The solution of Eq. (1), considering the initial and boundary conditions Eqs. (24) leads to (Crank 1975):

$$\frac{C\left(x,t\right)-C_1}{C_1-C_0}=1-\frac4\pi\cdot\sum\limits_{n=0}^\infty\frac{\left(-1\right)^n}{2n+1}\cdot exp\left(\frac{-D\pi^2t\cdot\left(2n+1\right)^2}{4l^2}\right)\cdot cos\left(\frac{\left(2n+1\right)\pi x}{2L}\right)$$
(5)

The mass transferred into the CNF film at a given time can be determined by the integration of Eq. (5) between x = 0 and x = l. Therefore, the amount of matter transferred at any time (Mt) is given by Eq. (6) (Crank 1975):

$$M_t=2L\left(C_1-C_0\right)\cdot\left[1-\frac8\pi\cdot\sum\limits_{n=0}^\infty\frac1{\left(2n+1\right)^2}\cdot exp\left(\frac{-D\pi^2t\cdot\left(2n+1\right)^2}{4l^2}\right)\right]$$
(6)

The maximum mass uptake is found at \(t\to \infty\) as expressed in Eq. (7).

$${M}_{\infty }=2 L\left({C}_{1}-{C}_{0}\right)$$
(7)

Considering Eqs. (6) and (7),

$$\frac{M_t}{M_\infty}=1-\frac8\pi\cdot\sum\limits_{n=0}^\infty\frac1{\left(2n+1\right)^2}\cdot exp\left(\frac{-D\pi^2t\cdot\left(2n+1\right)^2}{4l^2}\right)$$
(8)

A time resolved approximation can be applied, provided that the ratio of the transferred mass to the equilibrium mass is between 0 and 0.8 (0 ≤ \({M}_{t}/{M}_{\infty }\) ≤ 0.8) with an expected error < 5% (Hedlund et al. 2017):

$$\frac{{M}_{t}}{{M}_{\infty }}=\sqrt{\frac{16Dt}{{d}^{2}\pi }}$$
(9)

where \({M}_{\infty }\) represents the maximum mass uptake, and Mt is the amount of mass transferred to the CNF film of a thickness (d) at a time (t).

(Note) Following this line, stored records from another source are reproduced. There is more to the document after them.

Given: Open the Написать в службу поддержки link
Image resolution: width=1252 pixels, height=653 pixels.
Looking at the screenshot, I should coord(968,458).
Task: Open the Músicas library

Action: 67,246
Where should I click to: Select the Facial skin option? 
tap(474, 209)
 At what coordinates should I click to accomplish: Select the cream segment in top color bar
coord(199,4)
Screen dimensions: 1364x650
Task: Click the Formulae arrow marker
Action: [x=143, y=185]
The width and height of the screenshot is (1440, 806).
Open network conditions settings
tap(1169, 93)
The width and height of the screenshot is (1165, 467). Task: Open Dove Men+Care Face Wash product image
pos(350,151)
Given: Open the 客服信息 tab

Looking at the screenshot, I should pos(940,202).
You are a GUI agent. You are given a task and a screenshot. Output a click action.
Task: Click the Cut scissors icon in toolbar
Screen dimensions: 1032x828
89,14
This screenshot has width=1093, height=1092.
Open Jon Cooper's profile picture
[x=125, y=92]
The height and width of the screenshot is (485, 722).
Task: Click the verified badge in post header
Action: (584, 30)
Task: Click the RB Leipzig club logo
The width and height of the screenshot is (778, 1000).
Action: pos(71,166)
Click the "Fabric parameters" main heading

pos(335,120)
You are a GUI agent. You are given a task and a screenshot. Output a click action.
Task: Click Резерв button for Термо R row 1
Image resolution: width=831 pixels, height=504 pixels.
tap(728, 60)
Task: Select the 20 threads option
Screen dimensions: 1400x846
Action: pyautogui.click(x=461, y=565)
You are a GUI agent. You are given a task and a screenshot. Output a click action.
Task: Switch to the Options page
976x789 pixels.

The value of the diffusivity coefficient can be obtained by a least-squares fit given by the following objective function Eq. (10):

$$O.F=\frac1N\sum\limits_{i=1}^N\left(M_{exp}-M_{cal}\right)^2$$
(10)

where N is the total number of data, \({M}_{exp}\) is the experimental mass and \({M}_{cal}\) is the mass calculated with Eq. (9).

Results and discussion

The density values of the phases involved are needed to calculate the excess volume and surface tension. The density values at 363.15 K for the four IL (water concentrations of 0, 5, 10 wt%) are shown in Fig. 2a. The density of ILs with [OAc] counter-anions is directly proportional to the increase in water content. In contrast, the density of IL with [Cl] was reduced, agreeing with the results of the excess volumes and surface tension (Fig. 2b): [OAc] ILs demonstrated enhanced ionic interactions and structural organization with increased water concentration (see Fig. 2 for the excess volume of the solvents).

Fig. 2
figure 2

Bulk properties for the ILs + water mixtures at 363.15 K, and 0.1 MPa. a densities for the ILs + water mixtures, the standard deviations are < 0.03 kg\(\cdot\)m−3, smaller than the corresponding symbols. b excess volumes (VE) for ILs. (Standard deviations are less than 0.005 cm3\(\cdot\)mol−1, smaller than the corresponding symbols)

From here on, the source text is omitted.